We made expression clones with and without his-tag (residues
GAPAAAHHHHHH).
The tagged protein could be purified easily with Ni-column followed by 
hydrophobic interaction chromatography. It also crystallised but
diffracted 
anisotropically to 3 A in best direction and 4 A in others. This protein
was 
however very useful for biochemical studies because we could bind it to 
Ni-surfaces, columns etc.
The non-tagged protein took longer to purify (5 columns), and to
crystallise 
- crystals appeared after 6 months. But - they diffracted to 1.3 A and
we 
solved the structure.
I tried to solve the structure of the tagged form but was unsuccessful,
I 
think the crystals have some strange kind of twinning or disorder.
So, I would recommend to express both, if you are lucky the his-tagged
form 
will crystallise, while waiting for the crystals to grow I would also
purify 
the non-tagged form and set this up also.

Mark van Raaij (markvanraaij@hotmail.com)


2)
We have a protein that crystallizes with and without a 6-His tag.  When
the 
tag is there, it participates in crystal packing. This gives us a
different 
unit cell but the diffraction is no better or worse the the tag-free 
crystal form.
We haven't tried 10-his tags.  A student whose committee I sit on had
some 
trouble with them dimerizing, but I don't know any more details than
that.
         Phoebe


3)
I work on a protein that crystallises with the His-tag cut off
(the pProEx-Ht[a-c] vectors from Lifetechnologies come with a 6xHis-tag
and a Tev cleavage site), but not with the His tag left on. As far as I
know, His-tags are believed to be unstructured and flexible, i.e., they
inhibit crystallisation. Therefore, the shorter the better, but this
must
not always be true. The charged tag may as well positively alter your
proteins behaviour.
Tim


4)
I think it is a bit more differentiated. If everything that is
unstructured
and flexible would inhibit crystallization, we would not have any
structures
in the pdb that don't show defined N (40%+ or so) or C termini (20%?).

One could argue that if it *prevents necessary crystal contacts from
being
formed*
it is bad. Unfortunately, we lack predictive power wrt crystal contacts,
even given a
structure model.

A tag also could prevent proper folding if the termini are buried. This
appears statistically to be more likely for C termini than N. Given a
model, you could look at that. Novel structure, up the creek.

Anekdotal case examples exist either way, we had a 68 residue tag on a
(large)
protease and it diffracted to 1.8A, others report even the vicinity of
his
tag
plasmid containing vial in the same room as crystals jinxes theirs.

All of the above translates into we have no clue, because we seldom hear
about
negatives, which we would need to establish proper statistics.

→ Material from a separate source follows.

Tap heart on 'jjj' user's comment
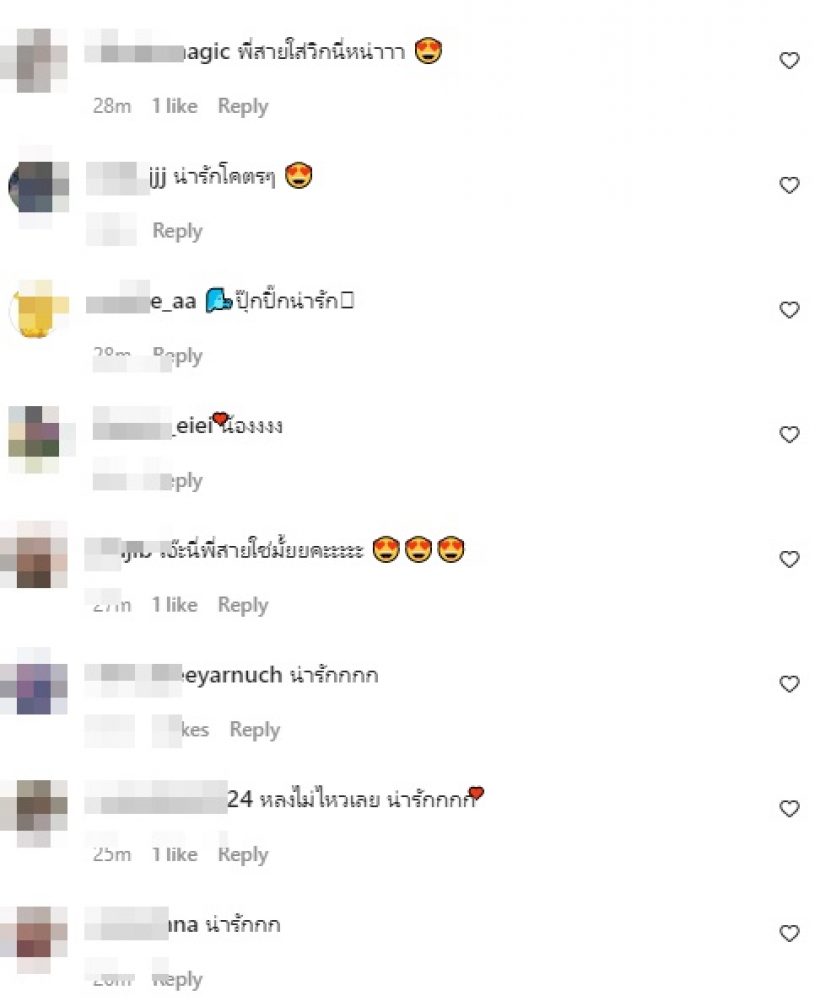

So maybe
after
unbiased Structural genomics data bases have been filled, we may be able
to
give a
likelihood of reduced/increase success of his vs non-intagged
constructs.

A (probably outdated) collection wrt His tag successes can be found

http://www-structure.llnl.gov/internal/his/histag.htm

The ease of purification is perhaps worth it, also there are some
systems
(R-TEV) that cleave the histag off and leave only one residue of the
TEV site on the nterminal but I am no expert.

Bernhard Rupp



5)
It is probable better to remove
a stretch of continuous positive residues
which can be difficult to stabilize
in protein-protein interaction.
And with the His-tag you add probably
also a linker before the protein sequence.
Both are most likely to be disordered
and to prevent crystallization.

But if there is some trouble to cut it
you can always try crystallization
without removing it:
we succeeded without removing the his-tag
to crystallize
a 24 kDa protein with 6 His and a linker of 15 residues
(disordered)
and
a 22 kDa with 6 His tag and a short 2 residues linker
(partially ordered in one crystal form).

good luck
louis RENAULT

6)
We had good success by removing the his tag (an enzyme from Thiamine
biosynthetic
pathway). I think, 6 his should be better than 10.

regards,
Mathews

7)
I'm interested in any answers you get, plese share them.

D


Thanks again to everyone who replied.

manoj

Narayanan Manoj,
372, Baker Lab,
Cornell University,
NY 14850